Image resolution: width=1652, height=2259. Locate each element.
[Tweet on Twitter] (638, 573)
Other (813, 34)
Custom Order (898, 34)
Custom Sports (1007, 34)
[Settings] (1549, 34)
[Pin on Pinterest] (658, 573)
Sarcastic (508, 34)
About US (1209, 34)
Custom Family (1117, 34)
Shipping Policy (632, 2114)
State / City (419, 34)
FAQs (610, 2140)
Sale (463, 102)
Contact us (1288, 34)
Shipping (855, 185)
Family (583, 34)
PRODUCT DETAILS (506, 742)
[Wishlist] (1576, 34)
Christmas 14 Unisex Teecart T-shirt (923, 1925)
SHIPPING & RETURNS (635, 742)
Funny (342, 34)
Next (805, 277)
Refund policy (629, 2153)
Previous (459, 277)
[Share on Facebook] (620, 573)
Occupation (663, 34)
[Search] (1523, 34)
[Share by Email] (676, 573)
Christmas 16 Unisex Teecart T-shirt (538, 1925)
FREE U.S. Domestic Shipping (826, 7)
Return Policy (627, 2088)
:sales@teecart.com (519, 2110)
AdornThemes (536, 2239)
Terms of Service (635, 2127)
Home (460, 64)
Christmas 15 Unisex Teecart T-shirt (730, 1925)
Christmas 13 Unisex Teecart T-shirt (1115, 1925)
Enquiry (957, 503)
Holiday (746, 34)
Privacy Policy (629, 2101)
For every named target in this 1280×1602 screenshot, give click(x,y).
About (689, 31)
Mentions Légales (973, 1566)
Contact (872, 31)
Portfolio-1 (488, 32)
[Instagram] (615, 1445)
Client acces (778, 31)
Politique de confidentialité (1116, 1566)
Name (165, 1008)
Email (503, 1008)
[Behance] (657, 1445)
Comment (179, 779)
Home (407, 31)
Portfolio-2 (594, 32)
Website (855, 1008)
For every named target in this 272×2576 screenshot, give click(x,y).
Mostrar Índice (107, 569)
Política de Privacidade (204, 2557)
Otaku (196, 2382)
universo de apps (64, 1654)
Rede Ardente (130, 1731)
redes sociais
------------------------
#### Prompt:
Set down every entry exactly as it appears.

#### Response for this exercise:
Image resolution: width=1652, height=2259. Locate each element.
[Tweet on Twitter] (638, 573)
Other (813, 34)
Custom Order (898, 34)
Custom Sports (1007, 34)
[Settings] (1549, 34)
[Pin on Pinterest] (658, 573)
Sarcastic (508, 34)
About US (1209, 34)
Custom Family (1117, 34)
Shipping Policy (632, 2114)
State / City (419, 34)
FAQs (610, 2140)
Sale (463, 102)
Contact us (1288, 34)
Shipping (855, 185)
Family (583, 34)
PRODUCT DETAILS (506, 742)
[Wishlist] (1576, 34)
Christmas 14 Unisex Teecart T-shirt (923, 1925)
SHIPPING & RETURNS (635, 742)
Funny (342, 34)
Next (805, 277)
Refund policy (629, 2153)
Previous (459, 277)
[Share on Facebook] (620, 573)
Occupation (663, 34)
[Search] (1523, 34)
[Share by Email] (676, 573)
Christmas 16 Unisex Teecart T-shirt (538, 1925)
FREE U.S. Domestic Shipping (826, 7)
Return Policy (627, 2088)
:sales@teecart.com (519, 2110)
AdornThemes (536, 2239)
Terms of Service (635, 2127)
Home (460, 64)
Christmas 15 Unisex Teecart T-shirt (730, 1925)
Christmas 13 Unisex Teecart T-shirt (1115, 1925)
Enquiry (957, 503)
Holiday (746, 34)
Privacy Policy (629, 2101)
For every named target in this 1280×1602 screenshot, give click(x,y).
About (689, 31)
Mentions Légales (973, 1566)
Contact (872, 31)
Portfolio-1 (488, 32)
[Instagram] (615, 1445)
Client acces (778, 31)
Politique de confidentialité (1116, 1566)
Name (165, 1008)
Email (503, 1008)
[Behance] (657, 1445)
Comment (179, 779)
Home (407, 31)
Portfolio-2 (594, 32)
Website (855, 1008)
For every named target in this 272×2576 screenshot, give click(x,y).
Mostrar Índice (107, 569)
Política de Privacidade (204, 2557)
Otaku (196, 2382)
universo de apps (64, 1654)
Rede Ardente (130, 1731)
redes sociais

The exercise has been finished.